The documentary follows Greenfield’s critically acclaimed photography book, “Girl Culture,” which explores girls’ relationships with their body image and the role popular culture has on the relationship through photographs and interviews. While working on an assignment for “Time” magazine, Greenfield documented patient’s lives at the Renfrew Center in Coconut Grove, Florida. After finishing her assignment, she returned to the center and was given access to film four patients over a period of six months for her documentary.
“My perspective is that of a documentarian, an observer with the privilege of trusted and intimate access. While access is my personal strength in photography, the delicate nature of eating disorders and the extremely demanding requirements of film continually challenged my ability to secure access,” Greenfield said. “Trust was gradual and sometimes fleeting, and access was a fluid dance with the subjects.”
While the film explores the patient’s daily struggles, Greenfield was quick to point out that there is not a generic solution to these disorders. Each case is different, making the treatment highly personalized.

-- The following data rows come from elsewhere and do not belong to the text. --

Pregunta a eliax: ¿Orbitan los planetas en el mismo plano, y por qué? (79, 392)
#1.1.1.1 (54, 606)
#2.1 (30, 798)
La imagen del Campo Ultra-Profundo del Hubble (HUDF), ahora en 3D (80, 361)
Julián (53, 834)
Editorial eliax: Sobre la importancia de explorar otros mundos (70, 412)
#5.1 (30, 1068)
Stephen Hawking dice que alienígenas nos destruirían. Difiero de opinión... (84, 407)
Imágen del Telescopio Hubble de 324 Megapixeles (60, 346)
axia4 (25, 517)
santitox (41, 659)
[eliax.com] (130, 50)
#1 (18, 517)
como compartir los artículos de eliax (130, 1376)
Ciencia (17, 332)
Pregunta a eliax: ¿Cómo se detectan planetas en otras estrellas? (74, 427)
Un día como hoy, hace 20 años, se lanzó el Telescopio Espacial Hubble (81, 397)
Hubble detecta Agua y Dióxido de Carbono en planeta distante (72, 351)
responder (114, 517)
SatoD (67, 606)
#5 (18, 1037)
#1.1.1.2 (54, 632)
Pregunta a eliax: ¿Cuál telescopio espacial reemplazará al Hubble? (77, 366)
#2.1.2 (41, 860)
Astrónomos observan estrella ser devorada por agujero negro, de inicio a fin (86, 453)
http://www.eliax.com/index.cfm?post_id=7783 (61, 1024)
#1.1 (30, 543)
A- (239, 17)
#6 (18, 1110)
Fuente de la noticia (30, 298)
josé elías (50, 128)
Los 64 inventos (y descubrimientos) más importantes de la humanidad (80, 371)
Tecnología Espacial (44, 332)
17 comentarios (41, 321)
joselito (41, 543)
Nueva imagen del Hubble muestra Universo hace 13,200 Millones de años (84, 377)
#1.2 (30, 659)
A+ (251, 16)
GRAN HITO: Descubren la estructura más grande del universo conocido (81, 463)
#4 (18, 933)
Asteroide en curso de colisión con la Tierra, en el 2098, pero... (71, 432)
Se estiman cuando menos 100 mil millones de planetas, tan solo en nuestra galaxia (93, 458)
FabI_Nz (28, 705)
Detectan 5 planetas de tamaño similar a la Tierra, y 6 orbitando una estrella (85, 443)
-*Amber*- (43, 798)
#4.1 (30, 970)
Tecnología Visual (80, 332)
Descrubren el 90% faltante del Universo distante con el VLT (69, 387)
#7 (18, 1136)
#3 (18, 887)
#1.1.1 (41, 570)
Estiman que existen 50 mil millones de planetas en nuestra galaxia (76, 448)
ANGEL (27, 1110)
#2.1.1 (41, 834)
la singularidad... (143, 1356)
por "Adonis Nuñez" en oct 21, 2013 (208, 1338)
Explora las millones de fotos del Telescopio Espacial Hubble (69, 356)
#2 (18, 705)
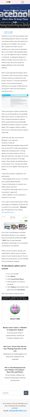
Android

On UCLA’s campus, CAPS provides assessment and treatment for eating disorders and body image issues. One of tonight’s panel members, Dr. Gia Marson, a licensed psychologist who leads a Disordered Eating therapy group at CAPS, agreed that the film provides an exceptional look at the suffering endured.
“As you can see in this film, there is nothing glamorous about eating disorders,” Marson said. “They are serious illnesses with serious consequences. The mortality rate from anorexia is tragic.”
As the original driving force behind implementing therapy groups on campus, Dr. Marson once worked at the Renfrew Center where the documentary was filmed. She pointed out the importance of redirecting the energy of the patient. “Eating when we are hungry is an instinct,” Marson said. “It takes tremendous strength to override an instinct. That same strength can be used toward recovery during treatment. People with eating disorders are typically talented and sensitive. I consider it a privilege to work with them.”
Peer Support Network member Diane Gallo believes screening films like these brings awareness on campus about mental health issues while taking away the stigma that might hinder students from seeking treatment. “I know people know about eating disorders, but a lot of times people don’t realize how serious it is,” Gallo said.
Marson stressed the importance of seeking assessment and treatment if you have any symptoms. “If you know someone with an eating disorder, talk with them,” she said. “Tell them your concerns directly and compassionately, say what you observe, make no assumptions about what their behavior means, and ask if you can help connect them with resources.”